Tomoyuki Matsuo, Rafael F. Escamilla, Glenn S. Fleisig, Steven W. Barrentine and James R. Andrews
This study investigated differences in kinematic and temporal parameters between two velocity groups of baseball pitchers. Data were collected from 127 healthy college and professional baseball pitchers. Those who threw faster than 1 SD above the sample mean (>38.0 m/s) were assigned to the high velocity group (n = 29), and those who threw slower than 1 SD below the sample mean (<34.2 m/s) were assigned to the low velocity group (n = 23). Twelve kinematic parameters and 9 temporal parameters were measured and analyzed. The pattern of lead knee movement was also investigated. Maximum shoulder external rotation, forward trunk tilt at the instant of ball release, and lead knee extension angular velocity at the instant of ball release were significantly greater in the high velocity group. Maximum lead knee flexion angular velocity was significantly greater in the low velocity group. Seventy percent of the high velocity group showed knee extension during the approach to ball release, whereas the low velocity group showed a variety of knee movement patterns involving less knee extension and more knee flexion. The greater shoulder external rotation in the high velocity group produced an increased range of motion during the acceleration phase.

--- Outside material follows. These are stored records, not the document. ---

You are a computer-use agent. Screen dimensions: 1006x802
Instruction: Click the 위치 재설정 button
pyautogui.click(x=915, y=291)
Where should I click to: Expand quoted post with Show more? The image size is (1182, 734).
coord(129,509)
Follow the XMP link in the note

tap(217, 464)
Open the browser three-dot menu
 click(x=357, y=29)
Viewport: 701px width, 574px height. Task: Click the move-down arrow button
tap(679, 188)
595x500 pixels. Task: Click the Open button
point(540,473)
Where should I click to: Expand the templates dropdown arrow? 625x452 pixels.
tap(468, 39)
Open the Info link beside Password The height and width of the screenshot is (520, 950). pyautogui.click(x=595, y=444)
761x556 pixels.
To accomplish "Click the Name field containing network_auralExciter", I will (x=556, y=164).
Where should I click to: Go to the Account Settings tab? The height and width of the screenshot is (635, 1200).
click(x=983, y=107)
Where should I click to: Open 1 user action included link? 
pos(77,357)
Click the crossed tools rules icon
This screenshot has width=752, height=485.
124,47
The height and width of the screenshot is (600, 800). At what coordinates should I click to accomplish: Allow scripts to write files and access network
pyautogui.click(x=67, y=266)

Steven W. Barrentine, Tomoyuki Matsuo, Rafael F. Escamilla, Glenn S. Fleisig and James R. Andrews
Previous researchers studying baseball pitching have compared kinematic and kinetic parameters among different types of pitches, focusing on the trunk, shoulder, and elbow. The lack of data on the wrist and forearm limits the understanding of clinicians, coaches, and researchers regarding the mechanics of baseball pitching and the differences among types of pitches. The purpose of this study was to expand existing knowledge of baseball pitching by quantifying and comparing kinematic data of the wrist and forearm for the fastball (FA), curveball (CU) and change-up (CH) pitches. Kinematic and temporal parameters were determined from 8 collegiate pitchers recorded with a four-camera system (200 Hz). Although significant differences were observed for all pitch comparisons, the least number of differences occurred between the FA and CH. During arm cocking, peak wrist extension for the FA and CH pitches was greater than for the CU, while forearm supination was greater for the CU. In contrast to the current study, previous comparisons of kinematic data for trunk, shoulder, and elbow revealed similarities between the FA and CU pitches and differences between the FA and CH pitches. Kinematic differences among pitches depend on the segment of the body studied.